I recall seeing this before where you can hit a timing issue if the WAN comes UP between the dhclient initially failing but before boot has finished.
If you replug the WAN cable after this has happened does that then trigger the dhclient to start again and works correctly?
Steve
-
@stephenw10 Replug of the cable helps.
It seems WAN interface somehow appears to be up during the boot (even though switch is not yet initialized), if I understand this log lines correctly.Nov 8 12:17:30 pfSense check_reload_status[408]: Linkup starting igc0 Nov 8 12:17:30 pfSense kernel: Nov 8 12:17:30 pfSense kernel: igc0: link state changed to UP
And after that there is and error:
pfSense php[430]: rc.bootup: The command '/sbin/dhclient -c /var/etc/dhclient_wan.conf igc0 > /tmp/igc0_output 2> /tmp/igc0_error_output' returned exit code '1', the output was ''
-
If the link is actually down the dhclient will fail because it cannot run. If the interface is up dhclient can run even if it can't pull a lease and should just continue to try until it gets a lease.
The fact it;s failing implies igc was down at that point but the logs showing it come up are before that at boot? -
system-boot.log.zip @stephenw10 Yes, looks like it. Attaching a more complete log.
-
Yes, that looks familiar. So igc1 and the VLANs on it are connected to the same switch?
-
@stephenw10 Yes, everything is on one switch.
igc0 - WAN interface (connected to 16 RJ-45 port, that is on one VLAN with 18 SFP port).
igc1 - LAN trunk port connected to port #15 of the switch. -
Hmm, what you're describing is exactly this: https://redmine.pfsense.org/issues/9484
That is reported as solved some time ago though. What advanced settings in the dhcp client config did you test?
Steve
-
@stephenw10 initially tried with default options. Then tried with increased timeout (set to 120), also tried to set reboot=60.
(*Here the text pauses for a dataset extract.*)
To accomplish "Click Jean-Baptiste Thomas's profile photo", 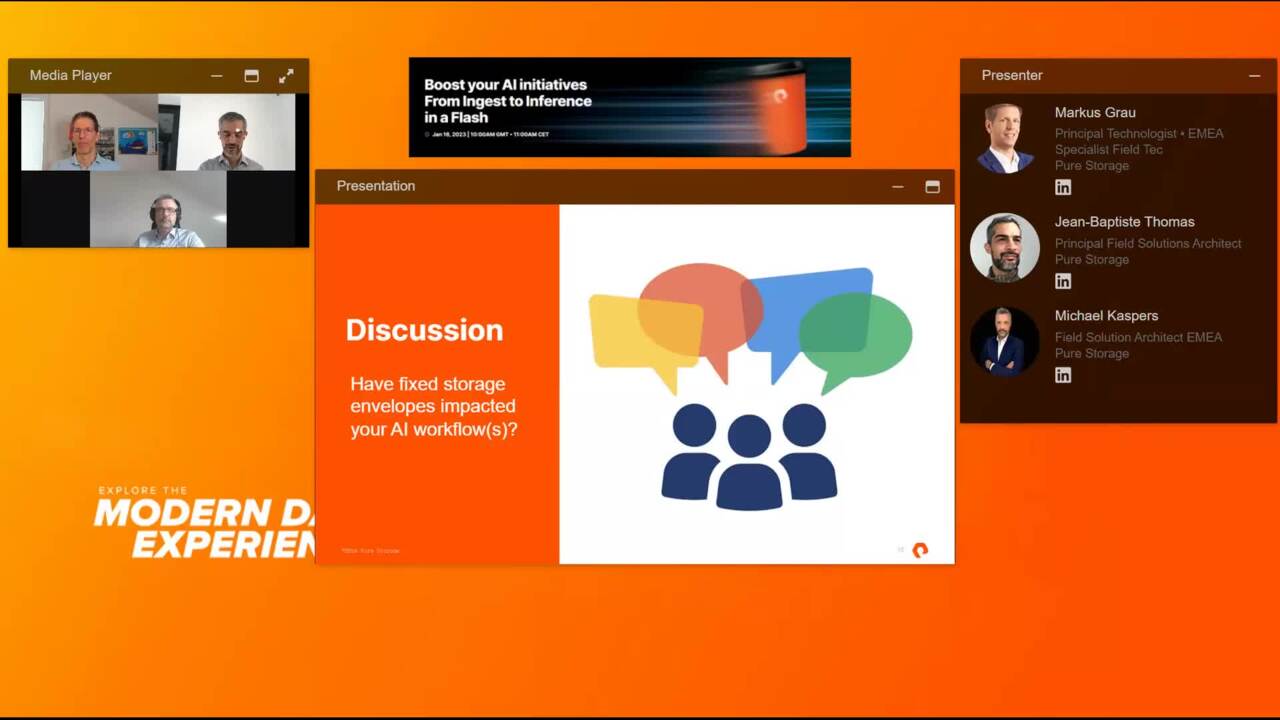I will [x=1005, y=247].
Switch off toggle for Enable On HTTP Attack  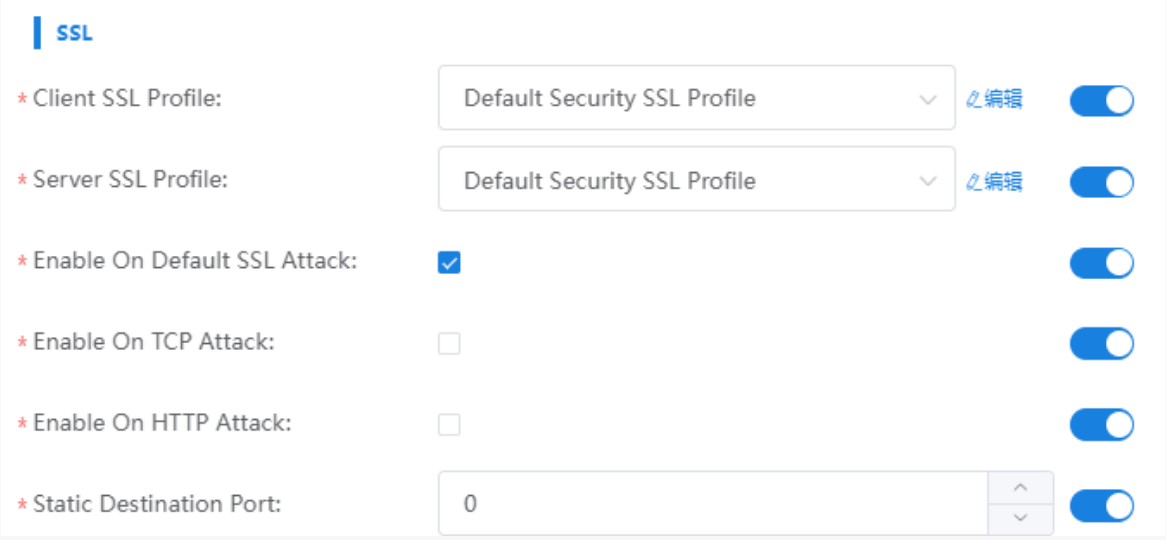coord(1101,425)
If there are any suggestions for dhclient - I can try and play with them. -
Ah, yes I knew this was familiar. Setting a boot delay will probably fix this, see:
https://forum.netgate.com/post/1038593This probably needs a bug opening/re-opening though, let me see....
-
@stephenw10 Yes, boot delay solves an issue. I’ve tested today, thanks for help @biggsy
If there are any additional info that I can provide in order to isolate/understand the exact cause of the issue I would be happy to help.
-
It would be interesting to try a much longer timeout in the dhcp settings instead, The suggested 900s for example. However I don't expect that to work since the timing difference in the logs is only ~15s. A setting of 120s would have worked if it could.
Steve